Going to Helsinki in a handbasket

Winston Churchill, Franklin D. Roosevelt and Josef Stalin discuss the postwar world order at Yalta in 1945. Some of President Donald J. Trump’s supporters have compared this to Trump’s meeting with Russian President Vladimir Putin in Helsinki. Yeah,…

Winston Churchill, Franklin D. Roosevelt and Josef Stalin discuss the postwar world order at Yalta in 1945. Some of President Donald J. Trump’s supporters have compared this to Trump’s meeting with Russian President Vladimir Putin in Helsinki. Yeah, right.

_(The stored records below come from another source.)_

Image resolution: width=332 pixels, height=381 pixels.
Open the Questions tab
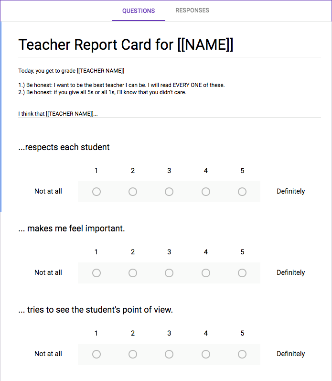[x=139, y=11]
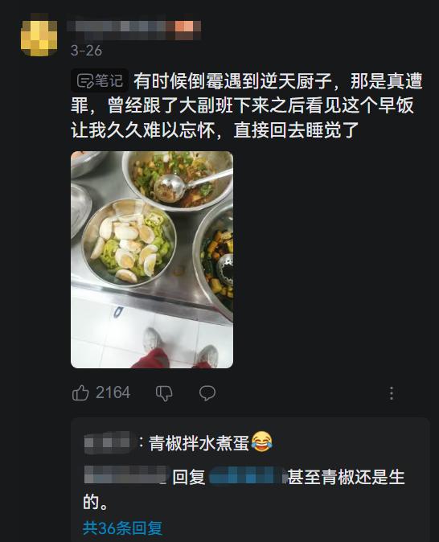Click the laughing-crying emoji in the reply

(x=261, y=442)
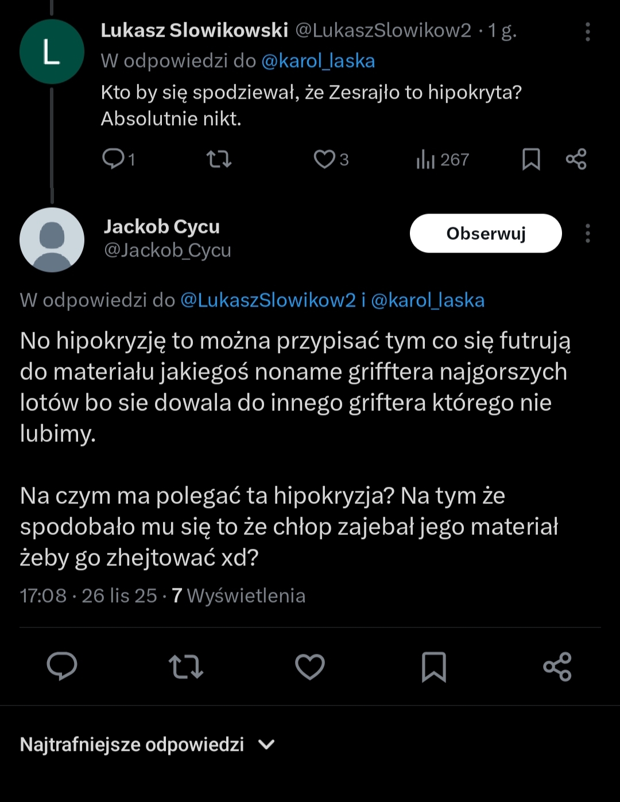This screenshot has width=620, height=802.
Task: Open more options for Lukasz's tweet
Action: click(x=587, y=32)
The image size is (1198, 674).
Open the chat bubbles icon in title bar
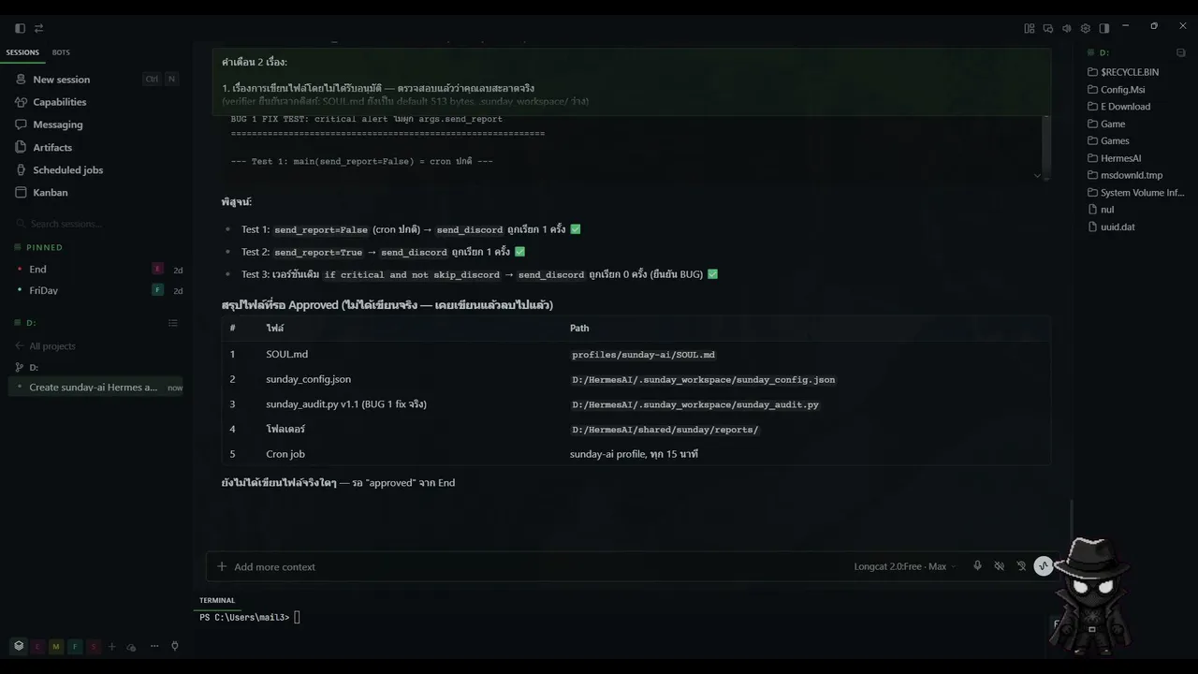[x=1047, y=28]
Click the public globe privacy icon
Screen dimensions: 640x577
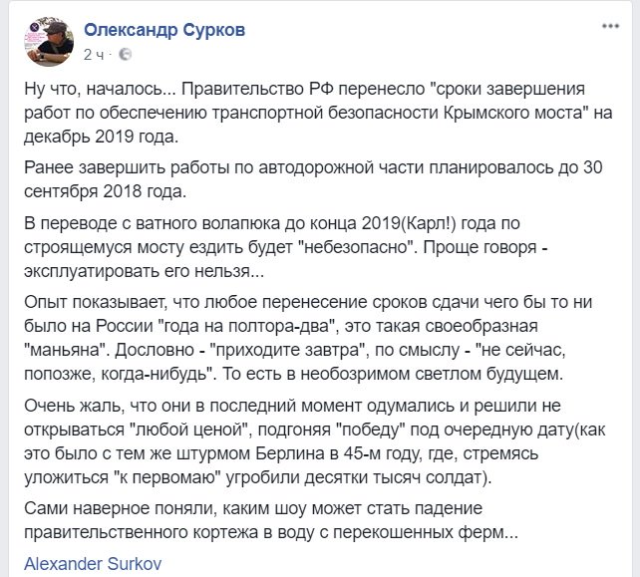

In the latest chapter of “Helsinki Hath No Fury Like a President Scorned,” President Donald J. “Donnie Two Scoops” Trumpet has doubled-down on his Finnish performance and invited his BFF, Vladimir “Vladdie the Laddie, Rootin’ Tootin’” Putin to the White House.

Oh, sure, some 3-year-old Mexican kid gets locked up in a cage but hey, let team Putin waltz right in. Riddle me this: Who do you think is the bigger threat?

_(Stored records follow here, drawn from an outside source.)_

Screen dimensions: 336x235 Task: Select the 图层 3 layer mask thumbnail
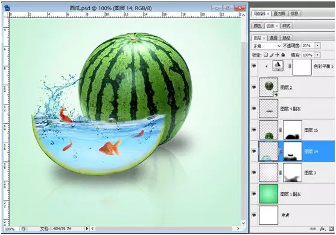pyautogui.click(x=293, y=172)
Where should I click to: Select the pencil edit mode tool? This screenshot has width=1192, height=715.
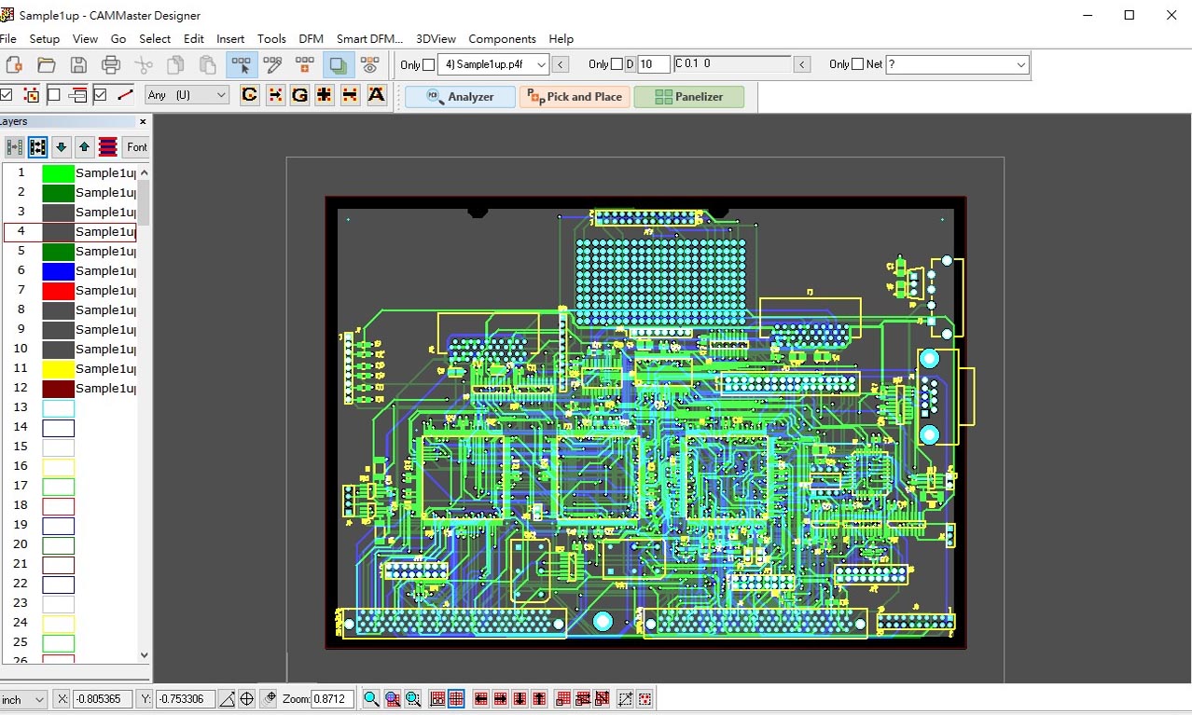[x=272, y=64]
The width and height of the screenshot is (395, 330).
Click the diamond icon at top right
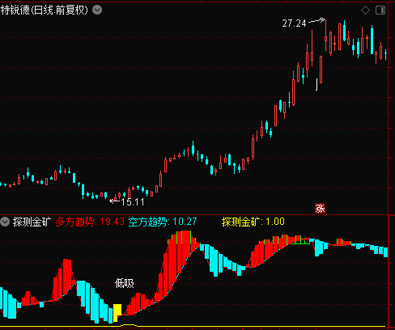click(x=365, y=11)
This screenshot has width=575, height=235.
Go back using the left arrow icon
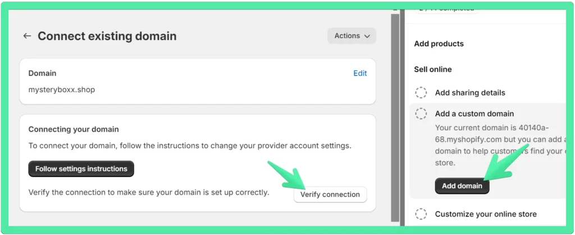click(x=27, y=36)
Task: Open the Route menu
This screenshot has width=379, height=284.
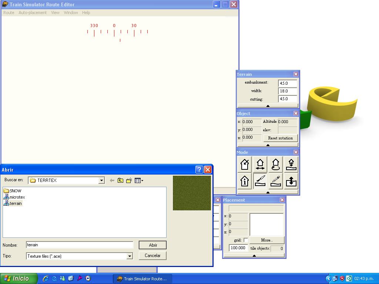Action: click(x=9, y=12)
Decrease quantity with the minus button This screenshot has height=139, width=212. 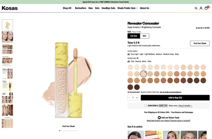pyautogui.click(x=129, y=98)
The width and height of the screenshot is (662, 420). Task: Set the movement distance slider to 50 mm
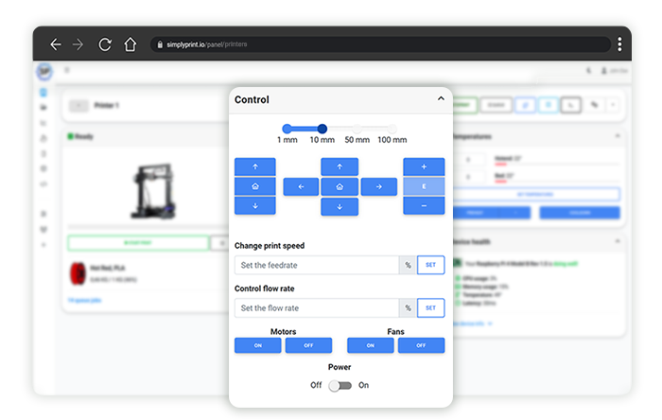[357, 129]
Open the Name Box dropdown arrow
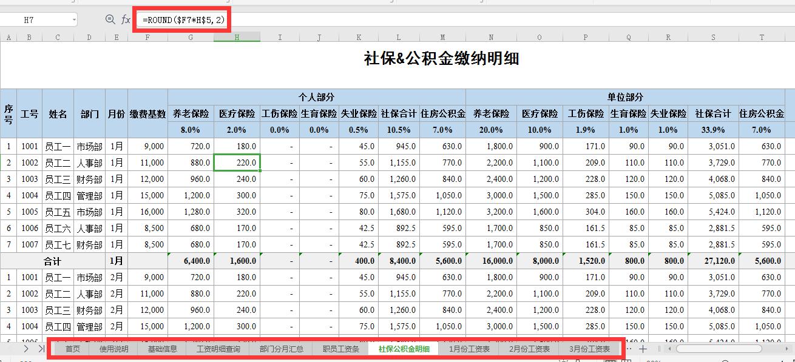Image resolution: width=795 pixels, height=362 pixels. click(x=74, y=19)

And why does he need to come? To discuss all the stuff they should’ve been discussing in Helsinki instead of getting their stories straight over election malfeasance?

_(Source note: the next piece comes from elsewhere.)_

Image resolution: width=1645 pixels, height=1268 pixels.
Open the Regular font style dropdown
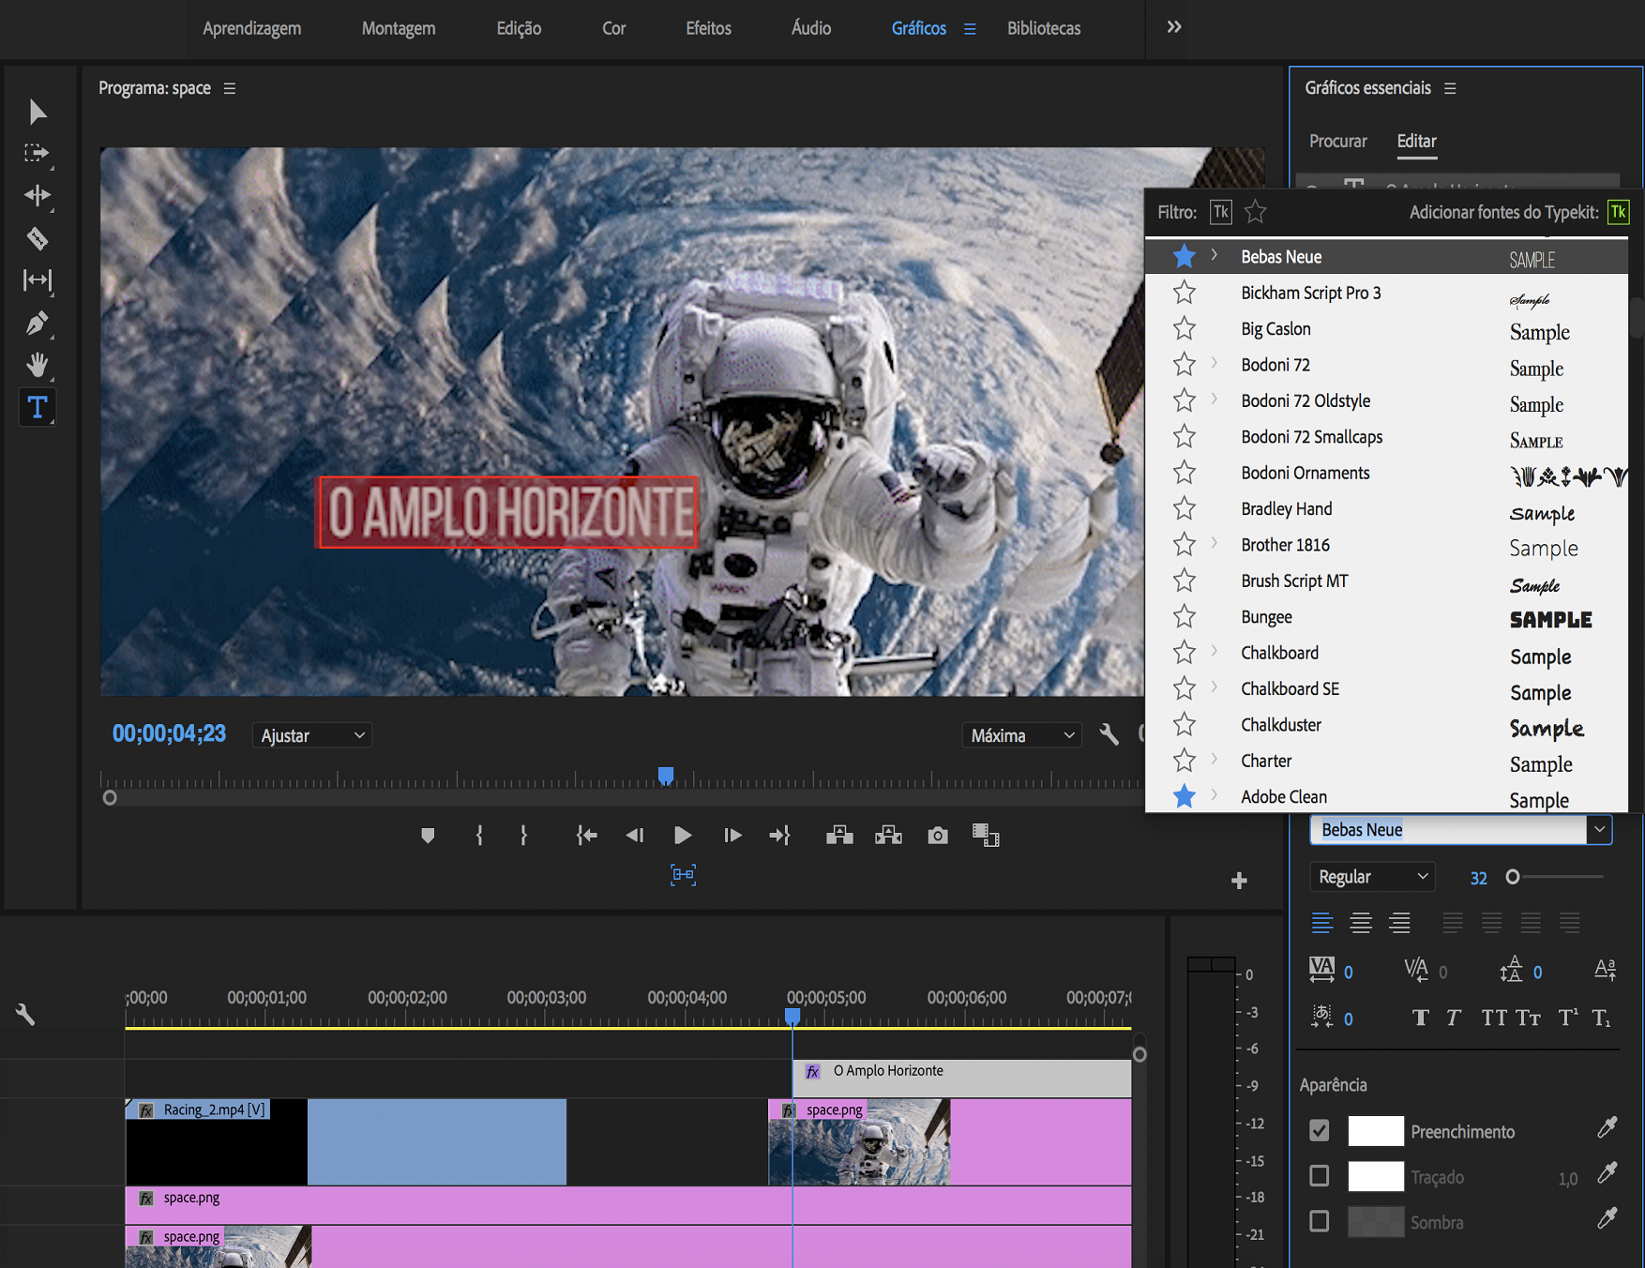(x=1372, y=877)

Seems like Congress is finally getting tough about who said what to whom. Dems no longer in disarray want to subpoena American Russian interpreter Marina Gross to find out what the president knew and when he knew it. But it’s not clear that Congress has the Constitutional right to subpoena her.

Adding to the confusion, the Russkies were set to “interrogate” U.S. officials over sanctions against Russia in exchange for “help” on Russian meddling in the 2016 presidential election. Trumpet now opposes such help. (Ya think?)

Meanwhile, alleged red sparrow (a spy who trades sex for information) Maria Butina has been arrested for trying to cozy up to the National Rifle Association.

Despite all this – or maybe because of it – the Trumpettes are out in force, bolstering their flagging man. False equivalences, fake news and whataboutism abound:

The economy is so good. (Higher taxes, troubling tariffs.)

Trumpet isn’t the first president to sidle up to the Russkies. Look at Franklin D. Roosevelt with Josef Stalin. (FDR always had Stalin’s number. Remember his words to Winston Churchill about “Uncle Joe”:  “He may be a bastard but he’s our bastard.”)

America has meddled in foreign elections, too. Perhaps the most surprising thing about the Donald’s Helsinki performance is how little he seems to be interested in leading the U.S. He doesn’t seem to like it much either, except to say how we’re always being rooked by foreigners.

Questions: Why would anyone want to lead a country he finds so contemptible? And why, oh, why would anyone want to follow?